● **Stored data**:
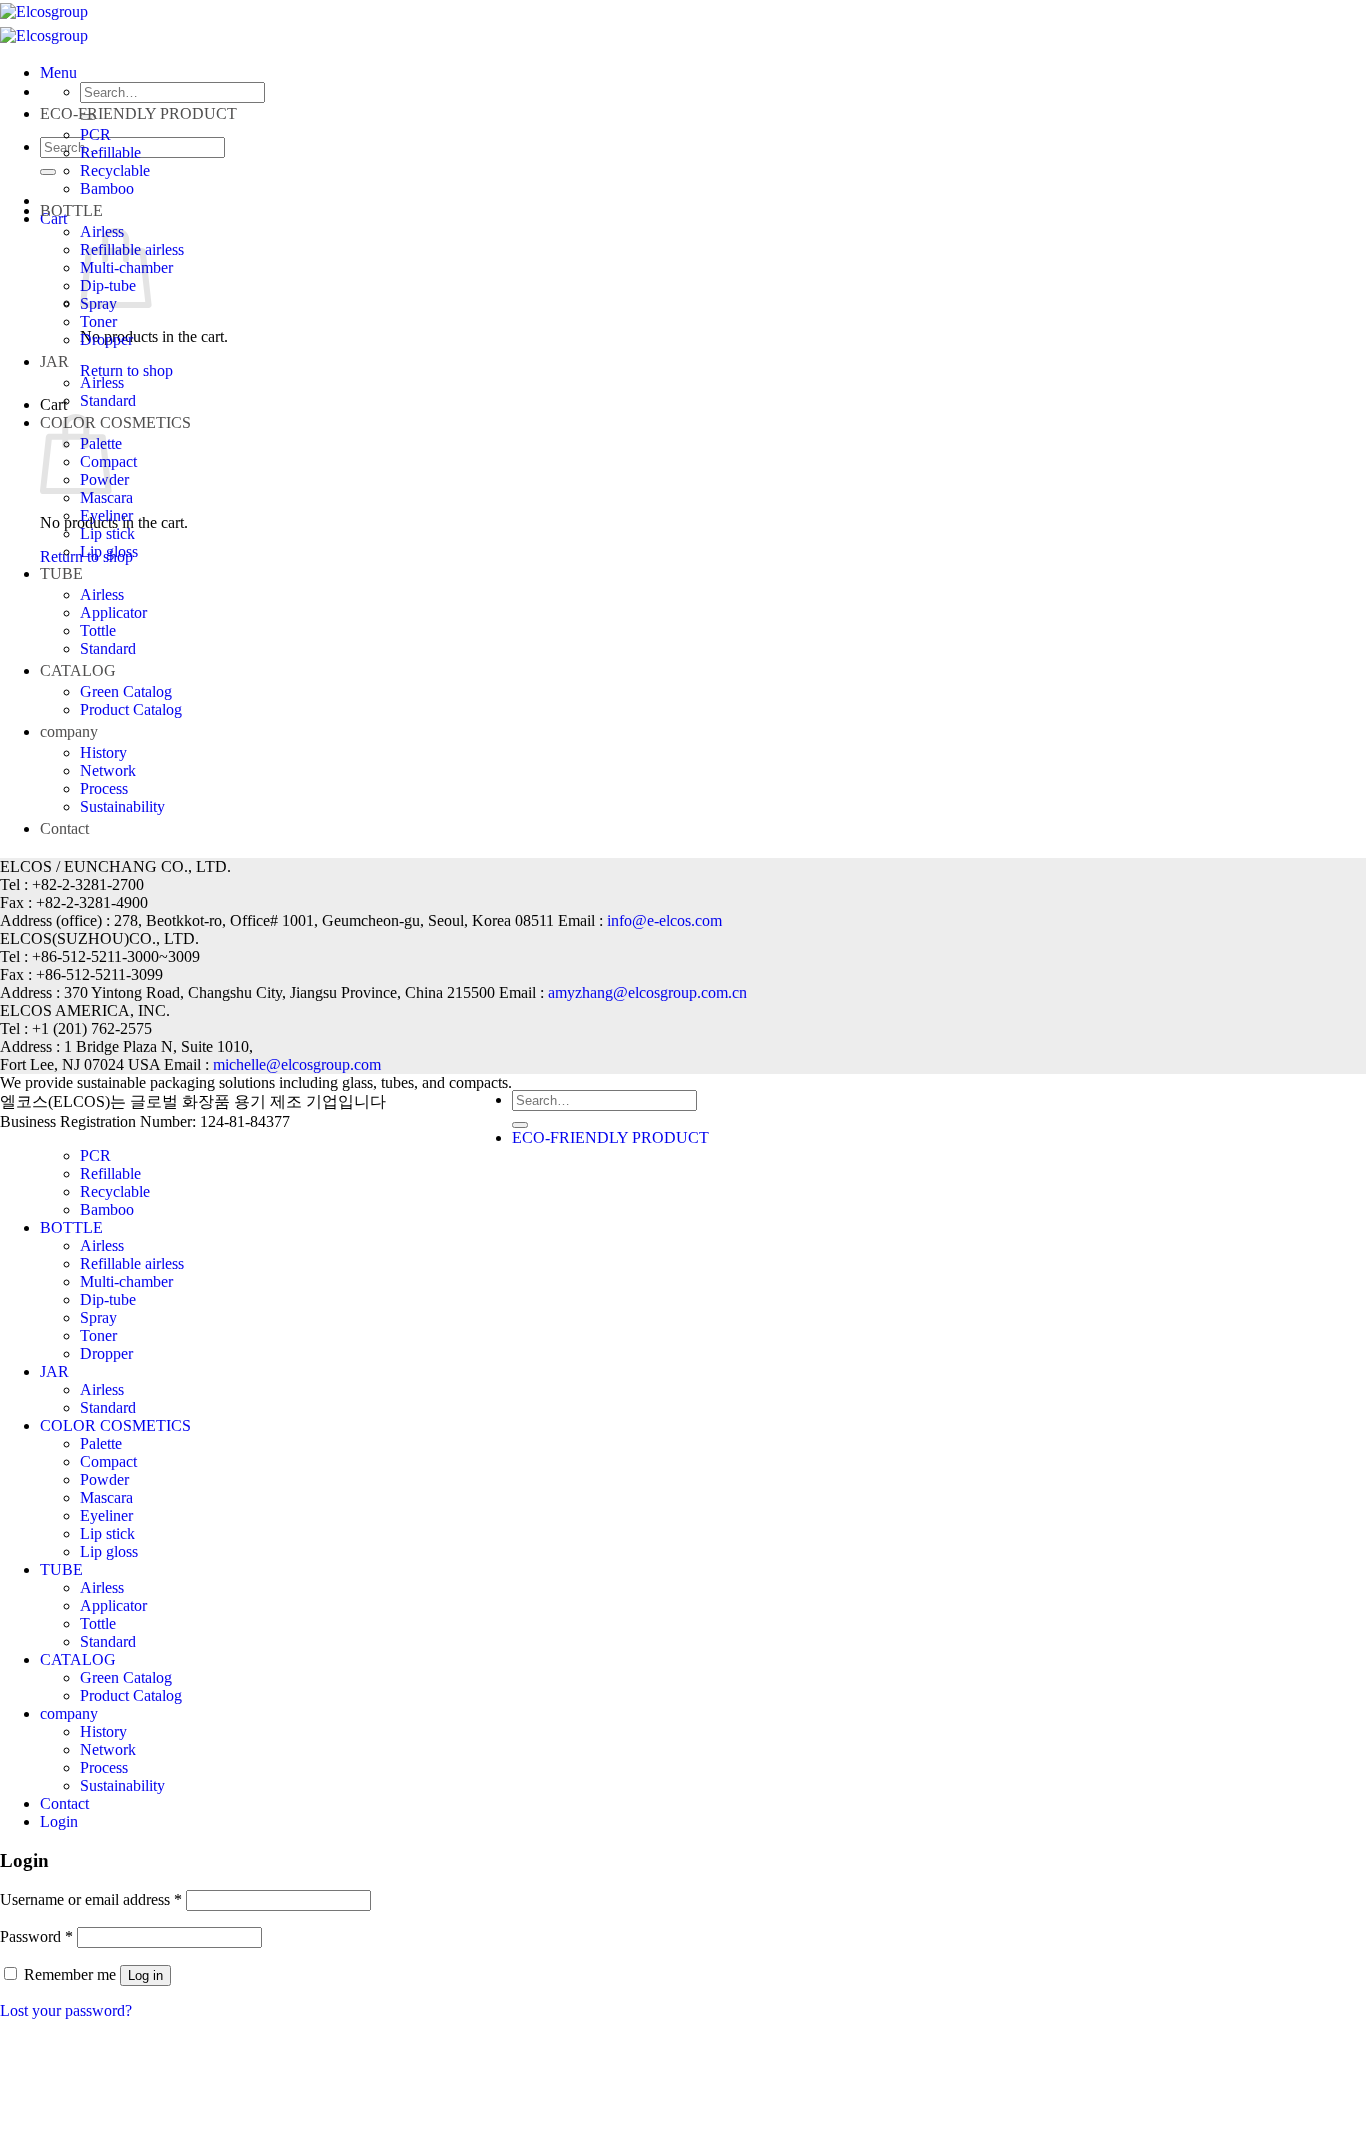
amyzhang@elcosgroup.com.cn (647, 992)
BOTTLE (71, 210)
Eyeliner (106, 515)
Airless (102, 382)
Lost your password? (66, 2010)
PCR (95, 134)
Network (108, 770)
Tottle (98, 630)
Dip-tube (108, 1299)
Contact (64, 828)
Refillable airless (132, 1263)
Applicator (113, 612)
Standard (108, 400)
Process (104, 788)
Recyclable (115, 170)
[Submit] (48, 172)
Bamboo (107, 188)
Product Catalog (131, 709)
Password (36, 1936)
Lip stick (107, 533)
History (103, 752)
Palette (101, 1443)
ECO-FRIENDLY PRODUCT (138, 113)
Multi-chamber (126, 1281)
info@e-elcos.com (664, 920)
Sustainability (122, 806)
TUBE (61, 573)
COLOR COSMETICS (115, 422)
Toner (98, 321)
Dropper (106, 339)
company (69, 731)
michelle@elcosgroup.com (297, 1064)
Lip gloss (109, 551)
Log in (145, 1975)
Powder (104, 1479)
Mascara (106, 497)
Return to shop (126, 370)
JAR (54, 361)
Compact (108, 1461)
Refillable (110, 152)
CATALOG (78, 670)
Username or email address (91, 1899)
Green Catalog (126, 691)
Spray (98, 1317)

* * *

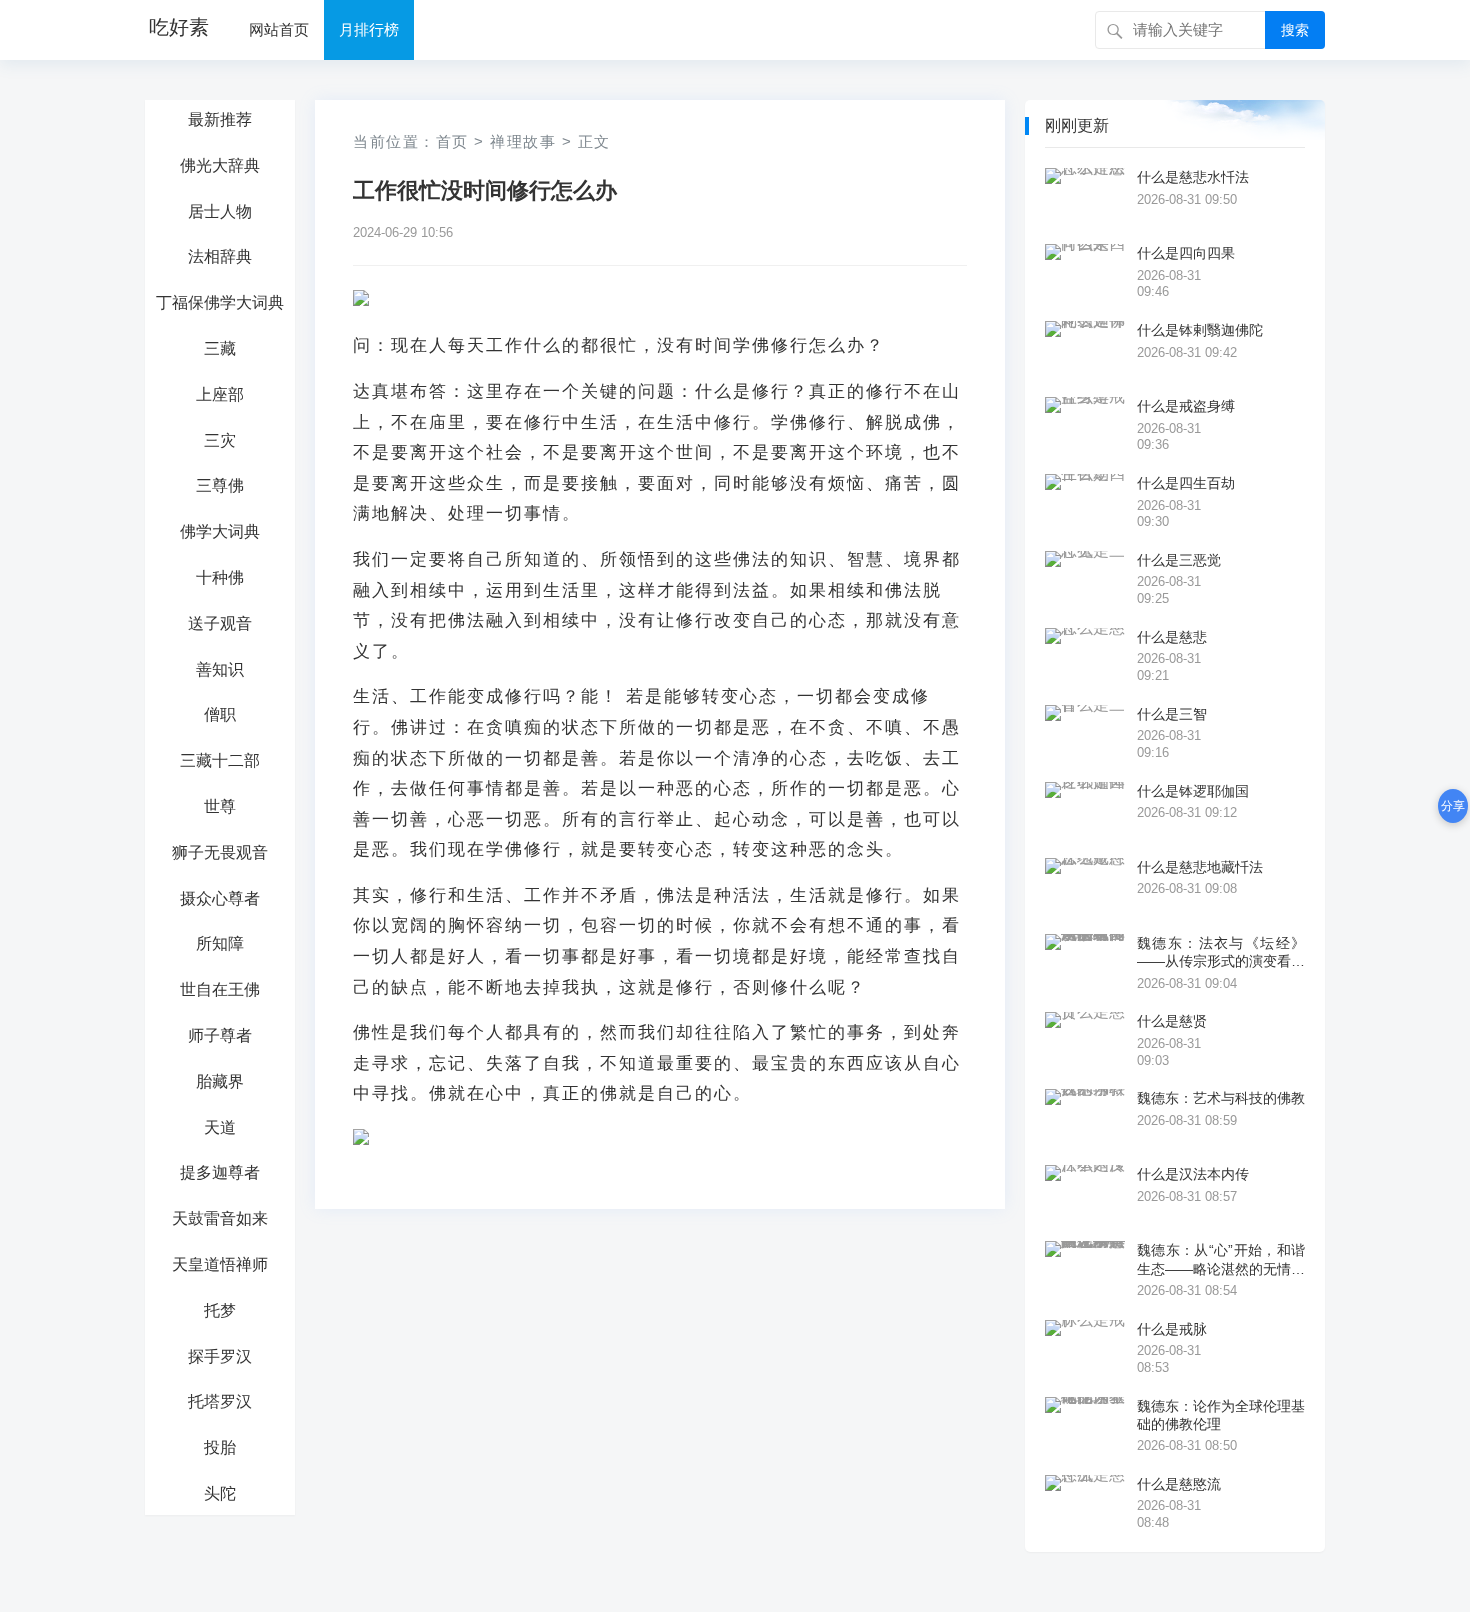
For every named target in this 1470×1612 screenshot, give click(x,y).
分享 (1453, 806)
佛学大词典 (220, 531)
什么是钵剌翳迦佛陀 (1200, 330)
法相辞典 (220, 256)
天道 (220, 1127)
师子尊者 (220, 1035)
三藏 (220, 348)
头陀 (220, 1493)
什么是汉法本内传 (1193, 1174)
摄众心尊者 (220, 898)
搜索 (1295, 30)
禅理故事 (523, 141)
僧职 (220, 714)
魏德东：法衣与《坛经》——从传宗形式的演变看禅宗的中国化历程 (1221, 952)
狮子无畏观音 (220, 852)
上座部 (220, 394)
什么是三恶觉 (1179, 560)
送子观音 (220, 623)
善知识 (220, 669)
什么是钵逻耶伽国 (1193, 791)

● **Directions for this task**:
Find the word "elcosgroup" in the data and copy out each line where it turns up.

● **Exercise solution**:
amyzhang@elcosgroup.com.cn (647, 992)
michelle@elcosgroup.com (297, 1064)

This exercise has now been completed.